◆ Your tasks
(a) Answer these questions from the passage on 20% time:
(i) With perfect planning, what could you always exactly predict?
(ii) At what utilization could everything be lined up if the process were perfect?
(iii) About what share of the time does the passage say you will be right?
(b) Please write out the part of the passage on 20% time starting at "20% time is" and ending at "at 100% utilization.", with no changes.
(c) Go on with the passage on 20% time from the point where it stops.

20% time is a buffer against many kinds of process failure. If your planning is perfect, you can always exactly predict what the costs and benefit of future work will be, and how long everything takes, you don't need it. If your process is perfect, you can perfectly line up every tooling improvement, every product experimentation, every tech debt repayment, every personal development investment, at 100% utilization.

But you can't. Sometimes you can't really formulate how something will improve productivity in the future, what feature your product has been missing, which blog post is the one that each engineer must read. 20% time acknowledges that you're only going to be right about 80% on all this – and that there is value in having slack for the other 20%.

◆ Supplied material
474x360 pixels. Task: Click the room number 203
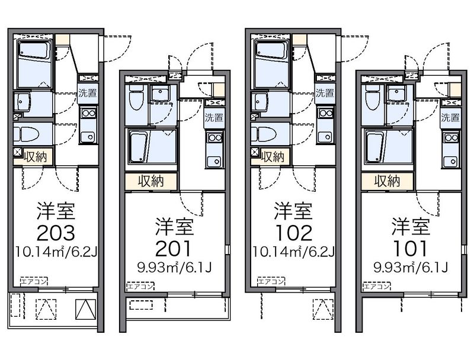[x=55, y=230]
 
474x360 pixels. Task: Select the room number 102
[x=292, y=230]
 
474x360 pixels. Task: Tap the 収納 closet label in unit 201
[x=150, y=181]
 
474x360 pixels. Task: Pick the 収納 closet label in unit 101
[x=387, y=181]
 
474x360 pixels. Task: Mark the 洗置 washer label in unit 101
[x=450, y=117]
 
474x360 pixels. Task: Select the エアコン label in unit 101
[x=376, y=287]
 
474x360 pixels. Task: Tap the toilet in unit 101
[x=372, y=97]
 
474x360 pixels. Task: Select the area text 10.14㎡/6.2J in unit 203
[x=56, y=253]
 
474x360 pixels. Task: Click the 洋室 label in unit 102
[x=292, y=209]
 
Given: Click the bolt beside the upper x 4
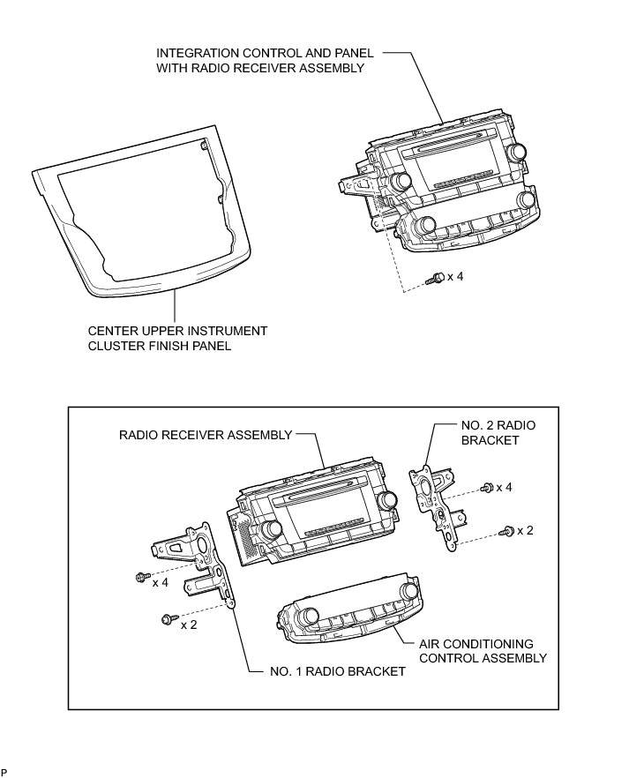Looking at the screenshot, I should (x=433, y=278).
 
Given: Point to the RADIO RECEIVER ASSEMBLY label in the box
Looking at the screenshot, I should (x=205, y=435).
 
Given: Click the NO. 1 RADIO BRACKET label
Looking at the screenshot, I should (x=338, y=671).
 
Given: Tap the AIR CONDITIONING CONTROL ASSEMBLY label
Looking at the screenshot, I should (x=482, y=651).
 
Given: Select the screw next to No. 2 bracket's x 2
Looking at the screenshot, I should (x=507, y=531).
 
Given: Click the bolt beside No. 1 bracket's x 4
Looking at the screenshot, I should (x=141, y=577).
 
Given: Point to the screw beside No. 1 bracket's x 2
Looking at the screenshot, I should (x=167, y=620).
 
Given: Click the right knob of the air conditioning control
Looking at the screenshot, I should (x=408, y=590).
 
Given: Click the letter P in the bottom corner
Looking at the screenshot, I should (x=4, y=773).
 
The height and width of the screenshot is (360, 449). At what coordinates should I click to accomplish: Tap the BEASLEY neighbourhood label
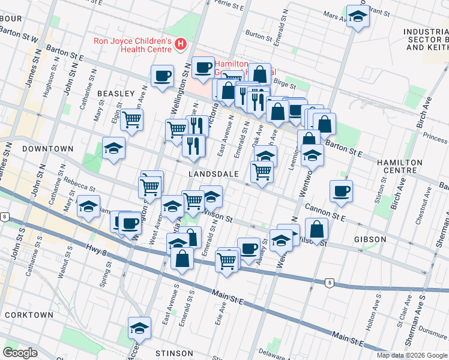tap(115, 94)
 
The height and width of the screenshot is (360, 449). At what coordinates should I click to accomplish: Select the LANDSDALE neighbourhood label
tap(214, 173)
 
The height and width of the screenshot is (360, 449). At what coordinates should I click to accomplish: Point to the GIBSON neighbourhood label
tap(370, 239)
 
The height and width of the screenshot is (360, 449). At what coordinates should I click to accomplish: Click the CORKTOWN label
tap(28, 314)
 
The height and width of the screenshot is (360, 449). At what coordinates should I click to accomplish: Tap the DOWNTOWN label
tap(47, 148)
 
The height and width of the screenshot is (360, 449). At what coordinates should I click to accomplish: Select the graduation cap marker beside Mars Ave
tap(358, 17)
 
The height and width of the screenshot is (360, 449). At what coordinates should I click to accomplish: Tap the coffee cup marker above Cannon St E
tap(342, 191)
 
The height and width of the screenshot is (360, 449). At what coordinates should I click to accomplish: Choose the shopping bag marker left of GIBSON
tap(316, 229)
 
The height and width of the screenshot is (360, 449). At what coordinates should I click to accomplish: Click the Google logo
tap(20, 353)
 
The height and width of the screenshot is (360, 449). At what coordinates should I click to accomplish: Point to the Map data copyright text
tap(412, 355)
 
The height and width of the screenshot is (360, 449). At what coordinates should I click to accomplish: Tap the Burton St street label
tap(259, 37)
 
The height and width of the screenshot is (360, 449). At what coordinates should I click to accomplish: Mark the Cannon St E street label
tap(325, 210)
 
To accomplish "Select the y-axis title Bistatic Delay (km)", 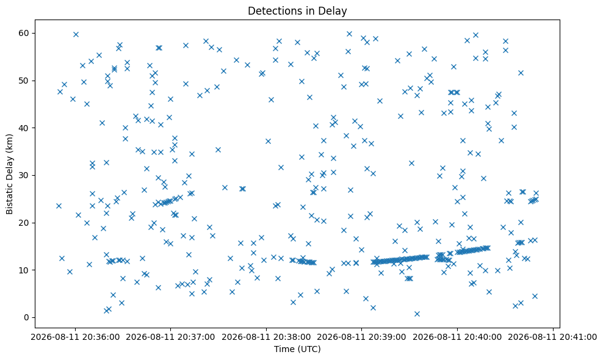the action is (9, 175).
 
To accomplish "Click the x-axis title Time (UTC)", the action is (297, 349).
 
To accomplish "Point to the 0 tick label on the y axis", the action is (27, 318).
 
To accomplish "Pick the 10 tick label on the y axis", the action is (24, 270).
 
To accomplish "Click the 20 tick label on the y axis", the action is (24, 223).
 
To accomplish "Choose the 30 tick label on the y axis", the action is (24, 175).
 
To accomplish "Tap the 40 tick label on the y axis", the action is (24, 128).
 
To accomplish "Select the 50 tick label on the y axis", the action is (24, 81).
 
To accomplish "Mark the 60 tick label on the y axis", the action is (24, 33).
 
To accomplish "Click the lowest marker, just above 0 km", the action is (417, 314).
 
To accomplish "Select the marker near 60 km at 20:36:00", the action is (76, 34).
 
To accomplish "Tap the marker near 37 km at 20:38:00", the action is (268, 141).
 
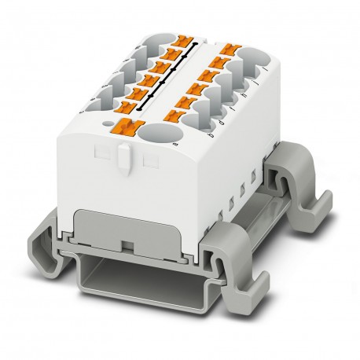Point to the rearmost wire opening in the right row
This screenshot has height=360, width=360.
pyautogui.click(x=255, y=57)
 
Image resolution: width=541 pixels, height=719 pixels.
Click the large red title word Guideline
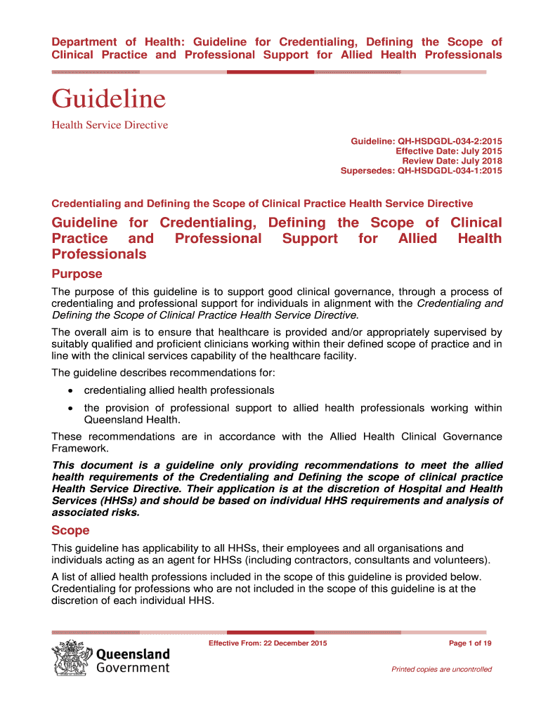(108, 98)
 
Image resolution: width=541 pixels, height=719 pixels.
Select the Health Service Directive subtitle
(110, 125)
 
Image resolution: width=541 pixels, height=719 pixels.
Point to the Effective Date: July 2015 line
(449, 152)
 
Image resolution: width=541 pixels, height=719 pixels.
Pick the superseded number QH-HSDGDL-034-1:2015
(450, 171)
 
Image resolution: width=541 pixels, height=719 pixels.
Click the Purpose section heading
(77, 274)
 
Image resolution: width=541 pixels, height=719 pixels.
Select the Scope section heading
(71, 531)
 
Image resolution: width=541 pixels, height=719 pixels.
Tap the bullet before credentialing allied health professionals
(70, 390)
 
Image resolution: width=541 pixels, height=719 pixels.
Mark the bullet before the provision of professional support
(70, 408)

==

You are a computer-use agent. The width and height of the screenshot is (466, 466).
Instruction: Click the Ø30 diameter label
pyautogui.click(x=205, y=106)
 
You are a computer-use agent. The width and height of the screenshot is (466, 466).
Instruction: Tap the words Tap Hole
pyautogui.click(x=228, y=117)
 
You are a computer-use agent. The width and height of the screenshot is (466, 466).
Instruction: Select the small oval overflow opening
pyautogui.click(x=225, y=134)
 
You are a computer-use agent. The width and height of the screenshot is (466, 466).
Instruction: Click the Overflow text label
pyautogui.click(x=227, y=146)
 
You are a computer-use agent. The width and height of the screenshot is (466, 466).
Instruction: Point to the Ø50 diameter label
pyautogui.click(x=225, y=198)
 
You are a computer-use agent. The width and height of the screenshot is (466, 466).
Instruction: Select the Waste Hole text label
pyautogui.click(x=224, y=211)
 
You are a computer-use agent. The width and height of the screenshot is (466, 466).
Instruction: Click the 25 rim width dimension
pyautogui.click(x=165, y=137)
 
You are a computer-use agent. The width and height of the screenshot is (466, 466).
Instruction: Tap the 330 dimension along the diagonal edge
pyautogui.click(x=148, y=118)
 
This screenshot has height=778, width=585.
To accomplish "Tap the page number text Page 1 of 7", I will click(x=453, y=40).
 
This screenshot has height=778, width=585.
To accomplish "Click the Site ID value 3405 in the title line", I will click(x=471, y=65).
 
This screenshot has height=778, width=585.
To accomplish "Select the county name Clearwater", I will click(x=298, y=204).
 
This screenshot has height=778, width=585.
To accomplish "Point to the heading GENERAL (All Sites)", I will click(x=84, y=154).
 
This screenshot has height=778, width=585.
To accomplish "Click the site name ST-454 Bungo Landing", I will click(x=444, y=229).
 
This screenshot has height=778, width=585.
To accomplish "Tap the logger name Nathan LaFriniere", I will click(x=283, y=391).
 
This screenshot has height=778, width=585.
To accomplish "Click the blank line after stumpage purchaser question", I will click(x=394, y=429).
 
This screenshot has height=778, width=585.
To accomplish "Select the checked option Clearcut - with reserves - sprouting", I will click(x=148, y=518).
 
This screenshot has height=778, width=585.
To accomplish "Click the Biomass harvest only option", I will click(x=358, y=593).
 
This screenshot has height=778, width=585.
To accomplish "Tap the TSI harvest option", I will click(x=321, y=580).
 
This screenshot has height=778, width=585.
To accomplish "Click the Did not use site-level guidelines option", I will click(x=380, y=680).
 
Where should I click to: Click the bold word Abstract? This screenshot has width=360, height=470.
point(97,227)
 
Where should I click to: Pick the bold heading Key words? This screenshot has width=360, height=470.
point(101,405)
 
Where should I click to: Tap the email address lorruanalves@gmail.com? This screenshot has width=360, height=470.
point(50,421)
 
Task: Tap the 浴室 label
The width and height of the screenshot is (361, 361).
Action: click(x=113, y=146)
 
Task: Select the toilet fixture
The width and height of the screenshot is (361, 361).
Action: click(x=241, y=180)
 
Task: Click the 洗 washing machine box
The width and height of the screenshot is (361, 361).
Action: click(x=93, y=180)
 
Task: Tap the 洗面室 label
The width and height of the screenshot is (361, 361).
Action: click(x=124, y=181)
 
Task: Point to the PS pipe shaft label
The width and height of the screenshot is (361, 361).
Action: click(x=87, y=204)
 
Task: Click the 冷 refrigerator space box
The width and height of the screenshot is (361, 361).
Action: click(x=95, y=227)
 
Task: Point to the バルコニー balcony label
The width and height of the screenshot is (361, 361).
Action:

==

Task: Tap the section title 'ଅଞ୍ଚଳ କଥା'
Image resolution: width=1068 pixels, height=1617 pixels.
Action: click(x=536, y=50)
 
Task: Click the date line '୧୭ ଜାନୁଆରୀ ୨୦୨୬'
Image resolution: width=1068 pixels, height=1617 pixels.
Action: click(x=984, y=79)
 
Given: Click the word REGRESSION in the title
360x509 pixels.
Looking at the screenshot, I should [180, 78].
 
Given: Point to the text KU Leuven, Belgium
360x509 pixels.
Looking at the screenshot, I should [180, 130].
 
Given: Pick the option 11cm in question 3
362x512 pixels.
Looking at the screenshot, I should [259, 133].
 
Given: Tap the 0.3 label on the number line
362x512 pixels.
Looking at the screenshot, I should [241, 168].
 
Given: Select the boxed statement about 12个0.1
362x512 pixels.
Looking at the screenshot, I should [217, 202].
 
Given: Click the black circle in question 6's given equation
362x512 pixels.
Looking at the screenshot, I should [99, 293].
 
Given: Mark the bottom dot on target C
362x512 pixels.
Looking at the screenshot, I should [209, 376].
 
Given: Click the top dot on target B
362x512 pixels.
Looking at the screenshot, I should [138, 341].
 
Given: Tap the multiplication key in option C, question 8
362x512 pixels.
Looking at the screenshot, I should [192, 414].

◆ Set of answers
(a)
(i) The costs and benefit of future work, and how long everything takes.
(ii) 100% utilization.
(iii) About 80%.

(b)
20% time is a buffer against many kinds of process failure. If your planning is perfect, you can always exactly predict what the costs and benefit of future work will be, and how long everything takes, you don't need it. If your process is perfect, you can perfectly line up every tooling improvement, every product experimentation, every tech debt repayment, every personal development investment, at 100% utilization.

(c)
This time becomes a buffer for planning emergencies (because let's be real, sometimes planned work spills over into it), for exploration that doesn't make it into a roadmap until the exploration has already happened, for productivity improvements that you feel in your bones (or your daily frustration) and just want to fix. By providing a 20% buffer where the normal prioritization is suspended, you allow yourself to do an 80/20 on planning accuracy as well, cutting down the time you spend on developing the perfect plan to a much smaller time to develop a good-enough plan, and to develop the inputs into that plan. You hand a chunk of capacity from formal process to engineers' intuition to do what they feel is the best thing to do without having to justify it in detail, and thus leverage their expertise.